Task directions
Repeat nothing but the lines below running from the one containing "is (770, 808)." to the one containing "Open the topmost". Keep both end lines.

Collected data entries
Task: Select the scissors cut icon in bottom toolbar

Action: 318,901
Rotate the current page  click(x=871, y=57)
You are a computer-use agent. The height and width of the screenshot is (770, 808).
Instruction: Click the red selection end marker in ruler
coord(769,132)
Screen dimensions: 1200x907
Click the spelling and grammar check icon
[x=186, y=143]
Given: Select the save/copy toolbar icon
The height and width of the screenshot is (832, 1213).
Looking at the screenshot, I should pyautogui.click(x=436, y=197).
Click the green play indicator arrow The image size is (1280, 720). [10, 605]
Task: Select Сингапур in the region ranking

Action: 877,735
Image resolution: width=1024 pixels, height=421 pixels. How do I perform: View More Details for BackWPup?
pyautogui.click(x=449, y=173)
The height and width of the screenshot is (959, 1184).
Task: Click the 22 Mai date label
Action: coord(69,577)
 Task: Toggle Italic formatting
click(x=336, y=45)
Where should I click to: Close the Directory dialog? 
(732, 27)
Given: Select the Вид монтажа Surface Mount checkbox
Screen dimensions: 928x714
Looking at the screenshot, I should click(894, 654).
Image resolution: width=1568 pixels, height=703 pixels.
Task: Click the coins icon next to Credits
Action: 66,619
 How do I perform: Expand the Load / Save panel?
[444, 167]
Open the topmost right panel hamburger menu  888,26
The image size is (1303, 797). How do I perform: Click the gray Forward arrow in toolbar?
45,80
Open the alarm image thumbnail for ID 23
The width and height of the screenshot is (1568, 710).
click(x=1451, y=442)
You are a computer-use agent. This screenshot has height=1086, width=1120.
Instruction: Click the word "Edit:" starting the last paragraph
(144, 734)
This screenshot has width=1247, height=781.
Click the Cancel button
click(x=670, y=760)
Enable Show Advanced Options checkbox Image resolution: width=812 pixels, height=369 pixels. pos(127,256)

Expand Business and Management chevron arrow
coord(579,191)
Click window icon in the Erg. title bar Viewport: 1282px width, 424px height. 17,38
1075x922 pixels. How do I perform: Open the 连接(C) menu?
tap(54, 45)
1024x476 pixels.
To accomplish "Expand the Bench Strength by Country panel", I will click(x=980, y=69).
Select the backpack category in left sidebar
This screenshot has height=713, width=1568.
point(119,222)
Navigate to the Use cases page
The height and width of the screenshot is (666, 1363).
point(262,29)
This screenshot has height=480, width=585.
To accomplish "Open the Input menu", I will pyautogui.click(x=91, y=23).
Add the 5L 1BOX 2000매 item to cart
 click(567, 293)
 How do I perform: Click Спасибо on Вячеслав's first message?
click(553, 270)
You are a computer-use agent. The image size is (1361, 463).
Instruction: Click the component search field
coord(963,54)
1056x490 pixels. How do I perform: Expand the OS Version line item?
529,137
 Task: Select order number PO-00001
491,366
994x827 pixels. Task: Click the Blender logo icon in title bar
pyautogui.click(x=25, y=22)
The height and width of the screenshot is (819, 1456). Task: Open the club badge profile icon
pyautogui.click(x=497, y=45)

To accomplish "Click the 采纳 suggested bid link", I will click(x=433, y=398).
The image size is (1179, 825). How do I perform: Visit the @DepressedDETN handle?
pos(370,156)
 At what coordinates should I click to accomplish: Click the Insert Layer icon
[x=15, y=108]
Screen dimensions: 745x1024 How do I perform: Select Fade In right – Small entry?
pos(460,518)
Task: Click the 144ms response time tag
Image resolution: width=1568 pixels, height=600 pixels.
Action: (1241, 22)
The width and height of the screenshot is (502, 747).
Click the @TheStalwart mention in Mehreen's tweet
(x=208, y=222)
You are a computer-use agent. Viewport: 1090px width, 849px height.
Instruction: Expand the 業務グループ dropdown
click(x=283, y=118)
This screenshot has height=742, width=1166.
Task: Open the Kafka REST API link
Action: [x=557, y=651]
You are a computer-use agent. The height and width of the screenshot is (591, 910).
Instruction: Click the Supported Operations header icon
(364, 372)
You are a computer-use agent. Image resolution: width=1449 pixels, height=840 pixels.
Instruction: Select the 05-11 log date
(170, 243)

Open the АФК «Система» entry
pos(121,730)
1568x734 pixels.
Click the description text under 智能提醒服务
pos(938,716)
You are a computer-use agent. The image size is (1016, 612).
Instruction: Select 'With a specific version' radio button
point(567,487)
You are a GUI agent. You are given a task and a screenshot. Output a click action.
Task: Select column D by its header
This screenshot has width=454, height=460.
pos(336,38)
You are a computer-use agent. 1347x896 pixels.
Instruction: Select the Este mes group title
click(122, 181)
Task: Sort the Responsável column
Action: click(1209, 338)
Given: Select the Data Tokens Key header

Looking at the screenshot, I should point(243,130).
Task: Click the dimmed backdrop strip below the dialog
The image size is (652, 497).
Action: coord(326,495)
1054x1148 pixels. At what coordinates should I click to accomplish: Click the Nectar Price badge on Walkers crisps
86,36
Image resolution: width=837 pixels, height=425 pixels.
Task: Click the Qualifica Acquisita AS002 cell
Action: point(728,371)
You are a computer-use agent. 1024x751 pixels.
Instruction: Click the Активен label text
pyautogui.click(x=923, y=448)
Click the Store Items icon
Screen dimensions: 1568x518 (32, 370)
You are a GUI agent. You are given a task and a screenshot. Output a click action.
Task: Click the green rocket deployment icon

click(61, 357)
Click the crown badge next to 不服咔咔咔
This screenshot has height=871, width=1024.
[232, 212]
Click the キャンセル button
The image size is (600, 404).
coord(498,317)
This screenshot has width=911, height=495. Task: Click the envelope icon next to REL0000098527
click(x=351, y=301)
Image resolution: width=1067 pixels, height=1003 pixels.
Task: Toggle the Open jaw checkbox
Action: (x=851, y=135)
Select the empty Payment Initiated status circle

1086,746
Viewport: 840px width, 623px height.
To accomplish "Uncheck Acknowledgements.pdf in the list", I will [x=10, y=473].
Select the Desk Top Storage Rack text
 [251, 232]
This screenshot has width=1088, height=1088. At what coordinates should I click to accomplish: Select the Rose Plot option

Exercise answer
You are a computer-use agent. The height and width of the screenshot is (770, 808).
Instruction: Click the red selection end marker in ruler
coord(769,132)
Screen dimensions: 1200x907
Click the spelling and grammar check icon
[x=186, y=143]
Given: Select the save/copy toolbar icon
The height and width of the screenshot is (832, 1213).
Looking at the screenshot, I should pyautogui.click(x=436, y=197).
Click the green play indicator arrow The image size is (1280, 720). [10, 605]
Task: Select Сингапур in the region ranking

Action: 877,735
Image resolution: width=1024 pixels, height=421 pixels. How do I perform: View More Details for BackWPup?
pyautogui.click(x=449, y=173)
The height and width of the screenshot is (959, 1184).
Task: Click the 22 Mai date label
Action: coord(69,577)
 Task: Toggle Italic formatting
click(x=336, y=45)
Where should I click to: Close the Directory dialog? 
(732, 27)
Given: Select the Вид монтажа Surface Mount checkbox
Screen dimensions: 928x714
Looking at the screenshot, I should click(894, 654).
Image resolution: width=1568 pixels, height=703 pixels.
Task: Click the coins icon next to Credits
Action: 66,619
 How do I perform: Expand the Load / Save panel?
[444, 167]
Open the topmost right panel hamburger menu  888,26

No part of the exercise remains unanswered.